What we learned: Week 10

November, 3, 2013
11/03/13
10:00
AM ET
Well, that happened last night. The Spartans bullied Michigan even though Taylor Lewan said it wouldn't happen. Spartan Stadium chanted "little sister, little sister" just six years after Mike Hart called MSU a "little brother." And the Wolverines racked up a wildly impressive -48 rushing yards.

So Paul Bunyan will return to East Lansing for the next year. But here are a few things we learned in Michigan's 23-point loss to the Spartans.

1. There's still so much we don't know. By Week 10, a team should have some kind of an identity. The Wolverines haven't found that identity yet. And that should be incredibly troubling to anyone associated with the program. The Wolverines' chances of a Big Ten title all but slipped away in the loss (really, the wheels would have to completely fall off for multiple programs just for the Wolverines to have a chance). And here's the laundry list of issues for U-M:
  • Is this really the best five for the offensive line?
  • Will the run game ever get started?
  • What's up with Devin Gardner?
  • Can Michigan get a consistent pass rush?
  • What's going on in the secondary?
  • How much is the road affecting Michigan?
2. It is in fact possible for the rushing game to be worse than it was against Penn State.

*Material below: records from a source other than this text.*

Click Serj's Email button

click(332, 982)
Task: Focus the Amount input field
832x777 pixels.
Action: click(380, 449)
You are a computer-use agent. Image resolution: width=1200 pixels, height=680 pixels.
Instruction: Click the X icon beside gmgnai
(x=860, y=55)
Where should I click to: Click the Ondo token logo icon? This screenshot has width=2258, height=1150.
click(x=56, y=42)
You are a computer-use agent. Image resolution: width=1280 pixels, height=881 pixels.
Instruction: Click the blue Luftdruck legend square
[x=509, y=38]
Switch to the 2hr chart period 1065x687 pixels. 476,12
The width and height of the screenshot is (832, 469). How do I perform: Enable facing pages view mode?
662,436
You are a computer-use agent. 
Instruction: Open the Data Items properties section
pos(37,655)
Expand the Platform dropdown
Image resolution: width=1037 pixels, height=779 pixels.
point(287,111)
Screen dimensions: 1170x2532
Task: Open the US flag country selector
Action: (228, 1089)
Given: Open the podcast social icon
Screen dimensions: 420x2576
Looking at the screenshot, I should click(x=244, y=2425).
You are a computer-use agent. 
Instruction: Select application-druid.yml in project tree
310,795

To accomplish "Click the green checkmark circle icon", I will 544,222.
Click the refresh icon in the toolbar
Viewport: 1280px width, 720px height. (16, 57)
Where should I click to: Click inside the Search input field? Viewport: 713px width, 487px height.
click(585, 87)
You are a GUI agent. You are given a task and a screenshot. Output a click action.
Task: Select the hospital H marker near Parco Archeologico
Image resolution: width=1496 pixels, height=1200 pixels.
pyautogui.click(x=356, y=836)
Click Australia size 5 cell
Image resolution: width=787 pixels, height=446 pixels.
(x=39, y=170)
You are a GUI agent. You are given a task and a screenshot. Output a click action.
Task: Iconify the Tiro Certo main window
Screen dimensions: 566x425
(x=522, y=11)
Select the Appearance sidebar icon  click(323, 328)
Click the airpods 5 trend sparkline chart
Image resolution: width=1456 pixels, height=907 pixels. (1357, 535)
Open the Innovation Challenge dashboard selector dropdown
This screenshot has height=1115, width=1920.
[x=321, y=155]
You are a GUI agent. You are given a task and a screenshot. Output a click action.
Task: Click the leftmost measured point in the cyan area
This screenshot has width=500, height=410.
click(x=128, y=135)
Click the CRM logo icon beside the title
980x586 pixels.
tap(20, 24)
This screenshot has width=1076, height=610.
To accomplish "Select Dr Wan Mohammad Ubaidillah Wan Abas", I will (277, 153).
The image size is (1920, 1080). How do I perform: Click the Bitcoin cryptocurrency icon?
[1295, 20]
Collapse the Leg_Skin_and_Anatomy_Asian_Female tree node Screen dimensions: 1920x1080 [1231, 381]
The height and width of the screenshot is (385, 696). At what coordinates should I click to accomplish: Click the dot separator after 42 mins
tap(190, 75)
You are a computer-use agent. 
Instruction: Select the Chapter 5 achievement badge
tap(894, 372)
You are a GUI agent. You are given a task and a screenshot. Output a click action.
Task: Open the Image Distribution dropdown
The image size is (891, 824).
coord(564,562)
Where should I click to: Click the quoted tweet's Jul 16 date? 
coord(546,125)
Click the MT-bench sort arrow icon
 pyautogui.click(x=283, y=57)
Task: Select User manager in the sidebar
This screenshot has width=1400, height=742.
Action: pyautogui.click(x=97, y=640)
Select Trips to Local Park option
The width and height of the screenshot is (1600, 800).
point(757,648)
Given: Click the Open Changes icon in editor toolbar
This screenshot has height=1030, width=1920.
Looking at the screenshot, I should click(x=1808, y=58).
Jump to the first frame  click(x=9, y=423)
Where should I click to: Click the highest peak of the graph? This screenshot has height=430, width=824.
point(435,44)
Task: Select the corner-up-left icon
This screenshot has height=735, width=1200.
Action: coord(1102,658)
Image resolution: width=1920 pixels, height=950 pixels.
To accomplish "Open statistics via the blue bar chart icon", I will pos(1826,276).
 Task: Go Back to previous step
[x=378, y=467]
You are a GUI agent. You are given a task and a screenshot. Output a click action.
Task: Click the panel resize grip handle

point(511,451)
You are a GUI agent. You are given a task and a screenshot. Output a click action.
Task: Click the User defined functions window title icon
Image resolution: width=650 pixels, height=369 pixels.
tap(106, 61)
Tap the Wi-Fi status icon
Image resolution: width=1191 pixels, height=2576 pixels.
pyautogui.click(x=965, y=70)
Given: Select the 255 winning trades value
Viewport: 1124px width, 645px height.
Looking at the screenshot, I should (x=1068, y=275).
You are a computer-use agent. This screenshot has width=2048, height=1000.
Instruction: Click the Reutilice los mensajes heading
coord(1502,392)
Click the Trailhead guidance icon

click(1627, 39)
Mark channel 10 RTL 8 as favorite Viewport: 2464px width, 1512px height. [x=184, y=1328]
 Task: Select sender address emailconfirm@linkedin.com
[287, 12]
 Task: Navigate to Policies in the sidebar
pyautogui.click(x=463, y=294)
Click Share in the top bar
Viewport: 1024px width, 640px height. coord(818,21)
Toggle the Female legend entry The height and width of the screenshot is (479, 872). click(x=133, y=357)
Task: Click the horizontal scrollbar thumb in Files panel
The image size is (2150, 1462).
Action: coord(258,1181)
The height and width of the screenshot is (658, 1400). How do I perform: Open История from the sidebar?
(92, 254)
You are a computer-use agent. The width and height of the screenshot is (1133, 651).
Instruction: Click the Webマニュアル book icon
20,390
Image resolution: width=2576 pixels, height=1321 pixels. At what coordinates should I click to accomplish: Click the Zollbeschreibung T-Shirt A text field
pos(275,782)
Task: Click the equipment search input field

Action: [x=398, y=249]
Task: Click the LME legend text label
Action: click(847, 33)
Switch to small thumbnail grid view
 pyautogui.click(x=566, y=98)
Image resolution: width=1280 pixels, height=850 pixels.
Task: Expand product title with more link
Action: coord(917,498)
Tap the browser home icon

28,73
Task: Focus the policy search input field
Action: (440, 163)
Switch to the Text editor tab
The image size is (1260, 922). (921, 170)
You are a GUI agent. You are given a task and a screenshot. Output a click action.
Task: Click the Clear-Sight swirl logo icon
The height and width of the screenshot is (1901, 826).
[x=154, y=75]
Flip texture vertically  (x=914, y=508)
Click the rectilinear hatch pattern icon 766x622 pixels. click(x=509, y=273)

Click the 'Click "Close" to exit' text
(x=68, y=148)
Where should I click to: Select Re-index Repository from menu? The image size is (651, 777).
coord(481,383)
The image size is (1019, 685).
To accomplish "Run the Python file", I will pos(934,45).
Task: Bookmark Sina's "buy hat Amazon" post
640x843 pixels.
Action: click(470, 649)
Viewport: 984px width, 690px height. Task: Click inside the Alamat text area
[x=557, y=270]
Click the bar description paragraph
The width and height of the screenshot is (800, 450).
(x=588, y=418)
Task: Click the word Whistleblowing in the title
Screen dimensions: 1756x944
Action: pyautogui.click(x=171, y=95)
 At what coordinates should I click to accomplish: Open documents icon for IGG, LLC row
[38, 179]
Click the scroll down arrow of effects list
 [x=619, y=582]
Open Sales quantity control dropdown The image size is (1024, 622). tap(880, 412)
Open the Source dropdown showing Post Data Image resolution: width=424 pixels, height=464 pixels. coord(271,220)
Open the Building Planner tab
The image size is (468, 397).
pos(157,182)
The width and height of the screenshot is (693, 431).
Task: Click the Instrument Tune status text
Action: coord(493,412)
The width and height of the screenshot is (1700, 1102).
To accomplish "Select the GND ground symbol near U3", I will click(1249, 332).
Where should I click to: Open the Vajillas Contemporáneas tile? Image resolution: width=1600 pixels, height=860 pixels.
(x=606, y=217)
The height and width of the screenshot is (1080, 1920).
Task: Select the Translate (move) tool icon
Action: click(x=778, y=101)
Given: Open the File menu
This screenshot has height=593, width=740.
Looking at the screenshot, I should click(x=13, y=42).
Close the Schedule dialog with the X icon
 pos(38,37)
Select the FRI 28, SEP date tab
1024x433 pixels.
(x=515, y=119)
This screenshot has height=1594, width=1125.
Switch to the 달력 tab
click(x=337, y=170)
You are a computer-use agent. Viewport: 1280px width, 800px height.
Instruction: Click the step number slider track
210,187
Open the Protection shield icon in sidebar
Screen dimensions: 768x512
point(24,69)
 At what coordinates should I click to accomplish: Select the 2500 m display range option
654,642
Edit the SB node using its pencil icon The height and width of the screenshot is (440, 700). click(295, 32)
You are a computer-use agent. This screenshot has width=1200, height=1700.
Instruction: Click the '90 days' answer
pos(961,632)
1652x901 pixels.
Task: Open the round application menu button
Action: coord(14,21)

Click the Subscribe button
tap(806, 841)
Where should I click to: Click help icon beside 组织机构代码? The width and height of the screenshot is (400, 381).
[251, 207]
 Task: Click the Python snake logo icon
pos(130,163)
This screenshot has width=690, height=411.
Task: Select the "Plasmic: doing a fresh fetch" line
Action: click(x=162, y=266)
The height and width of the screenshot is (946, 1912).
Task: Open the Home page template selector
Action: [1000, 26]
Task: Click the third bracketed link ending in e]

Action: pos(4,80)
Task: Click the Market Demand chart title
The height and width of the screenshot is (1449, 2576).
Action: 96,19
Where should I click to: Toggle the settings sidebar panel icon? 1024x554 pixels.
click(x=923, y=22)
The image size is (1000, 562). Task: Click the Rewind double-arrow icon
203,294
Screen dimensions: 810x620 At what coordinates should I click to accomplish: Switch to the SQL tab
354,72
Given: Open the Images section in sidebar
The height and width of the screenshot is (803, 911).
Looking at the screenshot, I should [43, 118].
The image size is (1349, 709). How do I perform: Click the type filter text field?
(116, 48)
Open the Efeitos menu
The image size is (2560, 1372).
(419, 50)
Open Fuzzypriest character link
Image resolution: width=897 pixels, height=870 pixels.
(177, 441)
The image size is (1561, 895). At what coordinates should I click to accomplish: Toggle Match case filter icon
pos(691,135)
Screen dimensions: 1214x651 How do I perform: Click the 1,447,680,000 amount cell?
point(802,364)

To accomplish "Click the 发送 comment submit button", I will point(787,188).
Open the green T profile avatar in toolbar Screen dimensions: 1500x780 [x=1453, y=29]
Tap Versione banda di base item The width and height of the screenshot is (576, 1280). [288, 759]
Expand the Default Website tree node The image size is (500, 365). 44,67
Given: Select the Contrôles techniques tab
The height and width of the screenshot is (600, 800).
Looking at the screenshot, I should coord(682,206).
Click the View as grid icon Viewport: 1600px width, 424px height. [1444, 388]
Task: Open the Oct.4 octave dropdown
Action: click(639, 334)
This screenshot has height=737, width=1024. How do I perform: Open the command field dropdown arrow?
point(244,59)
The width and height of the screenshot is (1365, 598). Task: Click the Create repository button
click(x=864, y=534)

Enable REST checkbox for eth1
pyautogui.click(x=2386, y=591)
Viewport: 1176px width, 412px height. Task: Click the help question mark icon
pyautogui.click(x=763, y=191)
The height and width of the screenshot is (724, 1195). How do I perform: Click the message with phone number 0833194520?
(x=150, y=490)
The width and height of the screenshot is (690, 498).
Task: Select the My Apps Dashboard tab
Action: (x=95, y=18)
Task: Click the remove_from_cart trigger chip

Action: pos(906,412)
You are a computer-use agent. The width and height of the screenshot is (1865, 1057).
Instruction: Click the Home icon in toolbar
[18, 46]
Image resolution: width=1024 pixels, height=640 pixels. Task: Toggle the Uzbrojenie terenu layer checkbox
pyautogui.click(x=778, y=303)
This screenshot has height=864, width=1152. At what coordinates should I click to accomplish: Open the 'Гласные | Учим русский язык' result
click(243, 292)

Remember when people thought Fitzgerald Toussaint's one yard per rush average against the Nittany Lions was bad? Try Michigan averaging that as a team against Michigan State (1.2 yards per rush when sacks are taken out). Gardner accounted for -46 yards, but without his sacks his average was an abysmal .3 yards per rush and Toussaint rushed a slightly better 2.5 yards per rush. Yes, the Spartans defense lived up to its billing of a stout front seven.

3. The next month could be rough. The Wolverines host Nebraska, travel to Iowa and Northwestern and then face Ohio State into Ann Arbor. Three losses aren't completely out of the question, especially considering the lows that we've seen out of the Wolverines. For a season that started (as every season under Brady Hoke does) with hopes of a Big Ten championship, this one could end up being the least successful yet of Hoke's tenure.